I think there are three drivers here. The first is renewable generation. The second is digitalisation. The last one is the short transportation circuits in our industrial processes. Together, these forces are already enabling new types of business. Examples include generation aggregators, flexibility aggregators and peer-to-peer players. These businesses reflect structural changes in the electricity ecosystem, specifically, the need to match supply and demand in a world where generation is less predictable and less centralised.

This raises another key point about the energy system: it is going to become increasingly data driven. Digital technologies such as cloud and the Internet of Things will reshape the way electricity is generated, distributed and consumed.

Digital technology will also change the way energy is paid for. An example is the growth of Energy-as-a-Service. Rather than paying directly for energy, consumers instead pay for services derived from energy. We see this already with electric vehicles and commercial lighting.

Digitalisation is also enabling innovative services for electricity transmission and distribution system operators. Among these are software solutions that transform the way grids are designed, maintained and upgraded. “Digital twin” technology is an example: asset management solutions based on this technology make it possible to simulate any scenario and to strike the right balance between network performance, capital and operating expenditure.

Last but not least, our management model has changed to align with the 3P principle: People, Planet, Profit. I have decided to link the three items closely. This means monitoring and rewarding our organisation and its management team on their understanding and respect of the 3Ps. It profoundly changes our common vision, our decision-making process and it influences our strategic choices.

Q: What is Nexans’ role in the energy transition?

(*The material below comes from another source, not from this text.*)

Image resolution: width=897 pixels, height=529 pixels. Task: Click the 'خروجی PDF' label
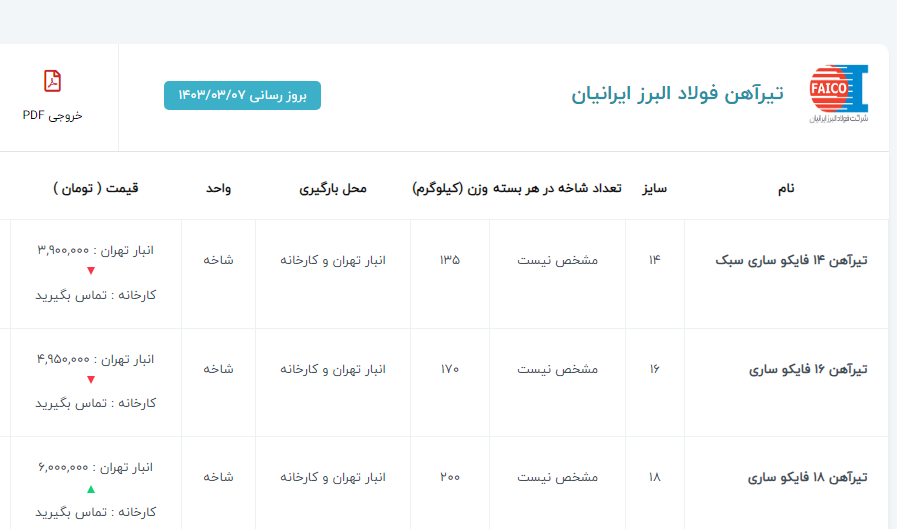point(52,115)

Nexans’ mission is to electrify the future. We have played a crucial role in the electrification of the world for more than a century. Now we’re amplifying that role. We are doing this by building leading positions in digital services and data management. These capabilities build on our long expertise in cabling and electrical systems.

Our teams are designing dedicated digital answers to our customers’ unique requirements. We are present in every part of the value chain – from energy production to transmission, and from distribution to usage. Our innovative electrification solutions generate sustainable profits for all of our stakeholders, whilst enabling progress for people and planet.

As a responsible global citizen, it is our duty – and our purpose – to do everything in our power to deliver an energy system that is safer, more sustainable, decarbonised and renewable.

The threats facing our world are enormous. But so are the opportunities. Our vision is a world in which electrification connects us – all of us – to a cleaner and more prosperous future. And that future is within our grasp.